Tag: james kilgore
University Lecturer Tied To ‘70s Radicals Pleads Case

University Lecturer Tied To ‘70s Radicals Pleads Case

By Michelle Manchir Maura Zurick and Jodi S. Cohen, Chicago Tribune

A University of Illinois adjunct lecturer with ties to a 1970s revolutionary group asked the school’s board on Wednesday to consider the unique perspective he can bring to the classroom if allowed to continue teaching there.

“Who better to tell (someone) how to avoid a destructive path than someone who has walked that path?” said James Kilgore, who publicly addressed the board for the first time since his position at the state’s largest university came under scrutiny earlier this year.

Kilgore, 66, served 6 years in prison in connection with a fatal bank robbery before being hired at the university in 2009.

He spoke for the maximum five minutes allotted to him during the board’s public comment time at its regularly scheduled meeting, asking the board to consider a policy that would be more open to the employment of individuals with criminal histories.

He also said he is “ashamed” of acts he committed “as a young man” and that he has tried to “chart a different road” for himself since then as an educator.

“We must not freeze people in history but allow them space to move forward,” Kilgore said.

The appearance comes days after the board’s chairman, Christopher Kennedy, made comments to a Champaign newspaper describing Kilgore as a “domestic terrorist” and indicating that he should not work at the school in the midst of a university review of Kilgore’s employment.

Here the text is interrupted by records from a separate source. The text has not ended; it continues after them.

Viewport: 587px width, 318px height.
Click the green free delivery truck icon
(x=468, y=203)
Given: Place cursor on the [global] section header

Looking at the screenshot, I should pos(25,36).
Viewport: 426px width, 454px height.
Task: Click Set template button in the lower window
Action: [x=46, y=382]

Kennedy spoke only briefly after Kilgore’s remarks, saying “the issue before us is in (university administrators’ hands) at this point.”

“We’ll let their process run,” he said.

In February, the Champaign News-Gazette ran an in-depth article about Kilgore’s past. Two months later, Kilgore was reportedly told by a campus administrator that the university would not renew any employment contracts with him after the current one expires in August.

A few weeks later, it was determined that a university committee would review Kilgore’s case, according to The News-Gazette.

According to the FBI, Kilgore was the final member to be arrested from the radical group Symbionese Liberation Army, which is most famous for kidnapping Patty Hearst. He was taken into custody in 2002 in South Africa, where he had been living for more than 10 years under the alias “Charles William Pape.”

He was charged with possession of an unregistered explosive device and also the second-degree murder of bank customer Myrna Opsahl during a 1975 armed robbery in Carmichael, Calif.

In 2004, he pleaded guilty and served six years in a California federal prison before his release in 2009.